Torna in Italia finalmente senza problemi economici, ma pressoché dimenticata e ricomincia con la rivista e parti secondarie nel nascente cinema neorealista. Ma sente che la sua vocazione è oramai il teatro di prosa. Affronta provino su provino, con umiltà, con coraggio, come una debuttante di 51 anni.
Però è proprio la sua versatilità, quell'aria così Mitteleuropea che è sopravvissuta all'orrore della guerra, quell'aura da sciantosa solenne e decadente a folgorare Streheler per la storica messa in scena dell'“Opera da tre soldi” che lo stesso autore definì “una resurrezione”. Al fianco di mostri sacri quali Tino Carraro, Mario Carotenuto, Tino Buazzelli, Milly è la vera rivelazione dello spettacolo.
Paolo Grassi se ne innamora e le fa costruire, dal giovane regista Filippo Crivelli, una serie di recital indimenticabili: Le canzoni di Milly 1963, L'amore e la guerra 1966, Donna amata dolcissima 1969, Tutto il mondo va in cerca d'amore 1972, Tante storie d'amore e di follia 1973. Fra questi c'è anche lo storico Milanin Milanon del 1962, nel quale debutta un giovane medico-pianista che si chiama Enzo Jannacci.
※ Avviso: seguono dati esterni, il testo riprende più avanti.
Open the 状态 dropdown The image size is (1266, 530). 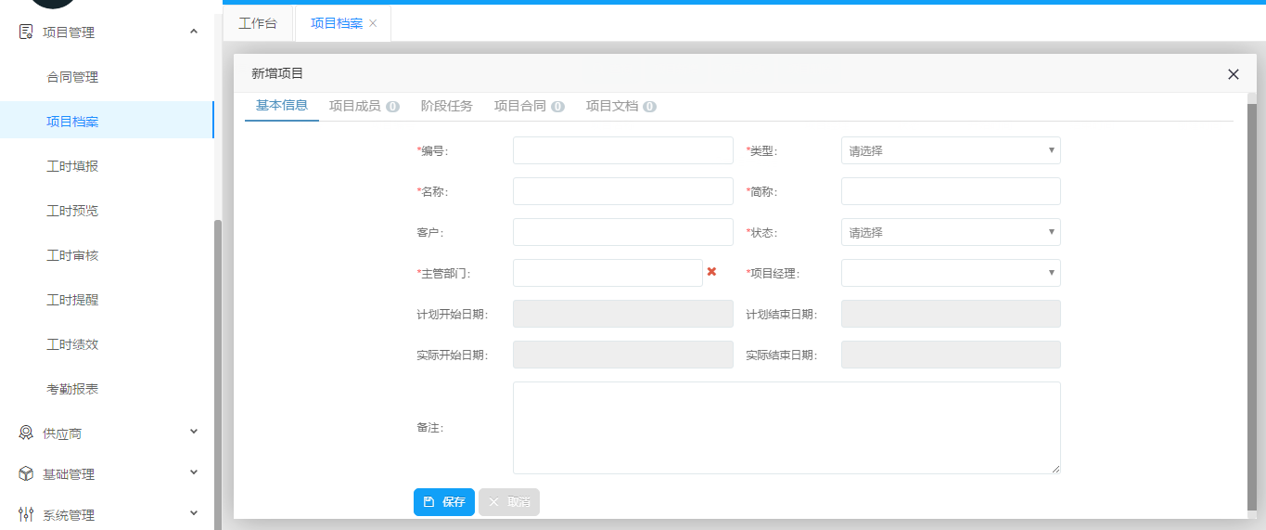[x=950, y=232]
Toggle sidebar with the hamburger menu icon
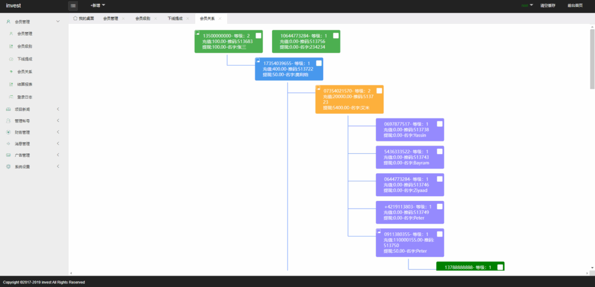595x287 pixels. (73, 6)
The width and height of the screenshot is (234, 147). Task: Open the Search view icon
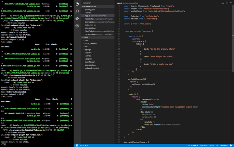tap(77, 11)
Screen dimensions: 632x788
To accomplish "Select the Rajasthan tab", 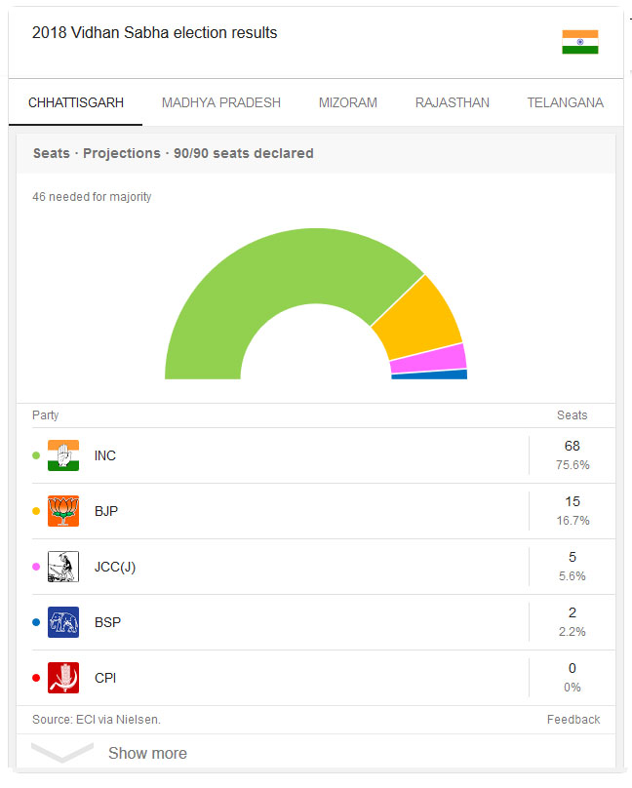I will point(453,102).
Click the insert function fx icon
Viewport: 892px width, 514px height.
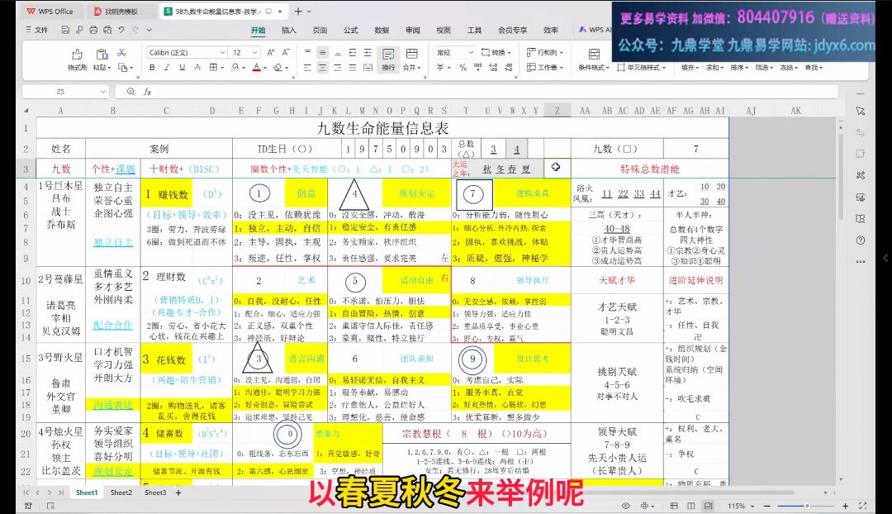pos(148,92)
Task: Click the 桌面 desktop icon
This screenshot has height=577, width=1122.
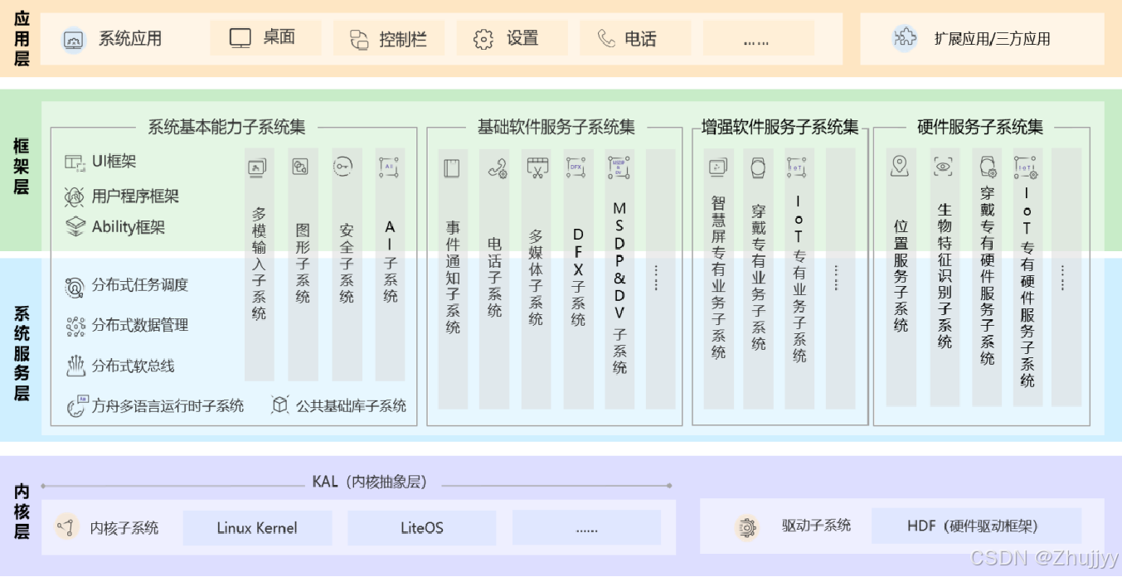Action: pos(239,37)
Lo spettacolo monstre che racchiude tutti gli altri è Canzoni come costume, canzoni come civiltà che debutta nell'aprile del '75 alla Piccola Scala: un tour de force di 53 canzoni senza un momento di riposo. Milly prepara tutto senza batter ciglio, ha un'unica perplessità “detesto i teatri importanti, mi mettono ansia”.
Intanto anche le televisione l'ha riscoperta e la invita ripetutamente, fino a ingaggiarla come ospite fisso del varietà Studio Uno nel biennio '65-66... ma a Milly la televisione non piace affatto, non le piace quel modo approssimativo di lavorare, non le piace non poter gestire i propri tempi teatrali, non le piace soprattutto il personaggio di signora affascinante che interpreta le vecchie canzoni dei tempi andati. Milly è semmai tentata dal nuovo: adora i cantautori, è fra le prime a interpretare due canzoni di Fabrizio de André (La guerra di Piero e Il pescatore), si è avvicinata alla canzone popolare per tramite di Crivelli – che è anche il regista dei fondamentali spettacoli promossi dal Nuovo Canzoniere, quali lo storico Bella Ciao del 1964 –, e sollecita agli autori della nuova scena impegnata, come Ivan della Mea, canzoni tutte per sé.
Alla soglia dei 75 anni Milly – la più grande interprete italiana – si propone in faticose tournée ai quattro angoli della penisola. L'ultimo spettacolo debutta a Palermo nell'estate del 1980. Milly chiede al regista il permesso di portare scarpe più basse perché le si son gonfiate le caviglie e – cosa del tutto inaudita per lei – di tagliare un paio di canzoni dalla scaletta.
Poi, finite le repliche della stagione, dice di essere “un po' stanca” e torna a casa a riposarsi.